Nearly 3 million young parents across California confront long waiting lists and daunting costs

By Kim Pattillo Brownson and Bruce Fuller

Pristine optimism fills the air as our kids head back to school and start anew — a refreshing balm for blistering dog days of summer.

But for nearly 3 million young parents across California who scramble for child care each fall, that upbeat sense of renewal quickly turns to panic. Unlike K-12 schools that serve every child, young families confront long waiting lists and daunting costs for care or pre-kindergarten.
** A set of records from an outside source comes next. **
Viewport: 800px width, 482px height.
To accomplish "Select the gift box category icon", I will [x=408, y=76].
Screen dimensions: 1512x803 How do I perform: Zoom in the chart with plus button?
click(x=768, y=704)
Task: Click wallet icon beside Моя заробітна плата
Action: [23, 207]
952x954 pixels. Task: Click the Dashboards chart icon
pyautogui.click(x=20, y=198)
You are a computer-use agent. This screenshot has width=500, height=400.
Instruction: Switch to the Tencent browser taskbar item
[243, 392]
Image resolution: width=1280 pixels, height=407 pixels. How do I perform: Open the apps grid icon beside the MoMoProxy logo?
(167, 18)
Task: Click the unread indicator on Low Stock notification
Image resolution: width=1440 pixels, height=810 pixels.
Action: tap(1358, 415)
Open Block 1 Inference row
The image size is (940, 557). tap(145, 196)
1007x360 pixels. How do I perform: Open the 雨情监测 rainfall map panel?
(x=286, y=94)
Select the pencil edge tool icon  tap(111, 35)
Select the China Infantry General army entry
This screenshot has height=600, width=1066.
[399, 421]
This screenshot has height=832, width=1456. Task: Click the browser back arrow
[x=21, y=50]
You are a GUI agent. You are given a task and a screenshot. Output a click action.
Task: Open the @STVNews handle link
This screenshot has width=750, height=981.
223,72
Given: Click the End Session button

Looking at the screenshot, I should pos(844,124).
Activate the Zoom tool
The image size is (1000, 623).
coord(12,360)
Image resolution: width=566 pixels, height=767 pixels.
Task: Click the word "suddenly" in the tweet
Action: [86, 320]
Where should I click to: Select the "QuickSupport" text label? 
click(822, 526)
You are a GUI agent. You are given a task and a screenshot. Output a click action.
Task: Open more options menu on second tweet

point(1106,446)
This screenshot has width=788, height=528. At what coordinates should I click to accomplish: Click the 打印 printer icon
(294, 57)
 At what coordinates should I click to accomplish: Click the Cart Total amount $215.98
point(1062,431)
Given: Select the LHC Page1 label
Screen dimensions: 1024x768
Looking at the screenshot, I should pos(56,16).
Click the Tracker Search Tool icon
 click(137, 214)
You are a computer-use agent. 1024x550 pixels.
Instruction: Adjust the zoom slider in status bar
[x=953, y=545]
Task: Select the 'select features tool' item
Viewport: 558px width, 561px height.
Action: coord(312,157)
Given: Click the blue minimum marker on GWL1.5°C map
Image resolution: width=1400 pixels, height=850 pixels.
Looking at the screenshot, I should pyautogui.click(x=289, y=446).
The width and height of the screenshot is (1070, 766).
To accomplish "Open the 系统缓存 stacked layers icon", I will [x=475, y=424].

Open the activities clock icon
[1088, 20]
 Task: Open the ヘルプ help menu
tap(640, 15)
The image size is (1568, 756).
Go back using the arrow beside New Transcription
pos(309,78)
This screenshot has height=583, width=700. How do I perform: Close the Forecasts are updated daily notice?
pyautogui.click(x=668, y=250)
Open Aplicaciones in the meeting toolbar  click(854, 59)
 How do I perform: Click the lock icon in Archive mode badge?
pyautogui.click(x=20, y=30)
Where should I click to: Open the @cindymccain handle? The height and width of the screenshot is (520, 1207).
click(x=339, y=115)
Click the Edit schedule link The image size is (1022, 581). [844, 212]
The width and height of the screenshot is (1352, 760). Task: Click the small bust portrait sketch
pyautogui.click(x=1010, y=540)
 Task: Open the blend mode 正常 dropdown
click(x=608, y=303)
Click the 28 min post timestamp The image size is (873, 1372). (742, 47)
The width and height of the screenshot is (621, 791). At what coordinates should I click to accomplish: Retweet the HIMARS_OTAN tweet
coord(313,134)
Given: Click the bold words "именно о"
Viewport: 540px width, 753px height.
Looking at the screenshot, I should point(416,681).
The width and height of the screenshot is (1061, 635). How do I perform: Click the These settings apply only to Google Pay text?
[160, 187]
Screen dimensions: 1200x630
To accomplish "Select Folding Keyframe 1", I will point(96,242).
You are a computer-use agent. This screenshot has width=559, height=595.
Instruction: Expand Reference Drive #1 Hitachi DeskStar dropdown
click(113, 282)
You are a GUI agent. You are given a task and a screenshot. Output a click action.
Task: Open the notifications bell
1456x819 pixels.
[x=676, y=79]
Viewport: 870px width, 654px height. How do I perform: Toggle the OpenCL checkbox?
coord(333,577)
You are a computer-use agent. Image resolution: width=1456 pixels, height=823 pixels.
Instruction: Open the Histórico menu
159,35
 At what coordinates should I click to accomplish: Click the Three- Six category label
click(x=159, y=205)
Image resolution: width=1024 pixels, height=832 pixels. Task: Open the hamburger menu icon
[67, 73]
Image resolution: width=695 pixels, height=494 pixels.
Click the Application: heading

Just one in two preschoolers will find a space this month, dismal odds that sink much lower in middle-class parts of the Bay Area, along with farther-out suburbs in Contra Costa and San Joaquin counties, a UC Berkeley study detailed last month.

Lucky families who find coveted pre-K slots then pay nearly $2,000 per month on average, only to find a teacher who simply passed four state-required courses.

Just one in eight parents with a child under 3 will find openings at a center or licensed day-care home, even though 60 percent of these mothers work outside the home. Major employers must then raise wages or lose workers, as parents see their paycheck falling below the cost of care.

Zoñia Sanchez quit her job to care for a baby grandson, helping her daughter return to college. “We had to wait a year to find a center,” and the father, a carpenter, earned too much for public child care or pre-K. “Where can we find support?”

Half of all Californians, like Sanchez, yearn for a bold policy fix, according to one statewide poll. Gov. Jerry Brown did earmark $409 million in new child-care dollars this summer, now awarded to 13,400 new families.

But our next governor, come next year, must go further, melding Sacramento’s maze of funding streams and eligibility rules, creating a single door for parents to enter, starting with high-quality early education.

Brown showed it can be done, earlier collapsing scores of K-12 programs into flexible block-grants for school districts, then boosting funding to spur local innovation. In turn, school chiefs in Santa Clara and Los Angeles counties extended pre-K to most 4-year-olds. We must see early education as the front-end of a seamless pipeline from birth through public schooling and college.

A half-century of research tells us that disadvantaged children benefit most from quality care and pre-K. Kids raised in middle-class families benefit, too, when teachers are well-trained and humanely paid, such as in unlikely states like Georgia and Oklahoma, which now finance pre-K for all.

But in the world’s fifth largest economy – California – the average pre-K staffer earned just over $12 an hour last year.

California’s new governor must lift quality as he widens access. Yoonjeon Kim, mother of Gia, nearly 2, favors her licensed home, not a formal center, near El Cerrito. It doesn’t have “colorful walls, lots of toys,” Kim said. But “it’s a small setting, so the kids are quite close to each other even across ages.”

What will it cost to make care and pre-K affordable, while raising quality to propel our young children through school?

Not that much, given that education spending will climb $3.9 billion overall this fall. If California lawmakers had earmarked an amount equaling one-quarter of that for pre-K, every 4-year-old would find a spot this month.

Instead, that yearly jolt of desperation again besets young families, still missing the joy of heading back to school.

Kim Pattillo Brownson is Vice President for Policy at First 5 LA Bruce Fuller is professor of education and public policy at UC Berkeley.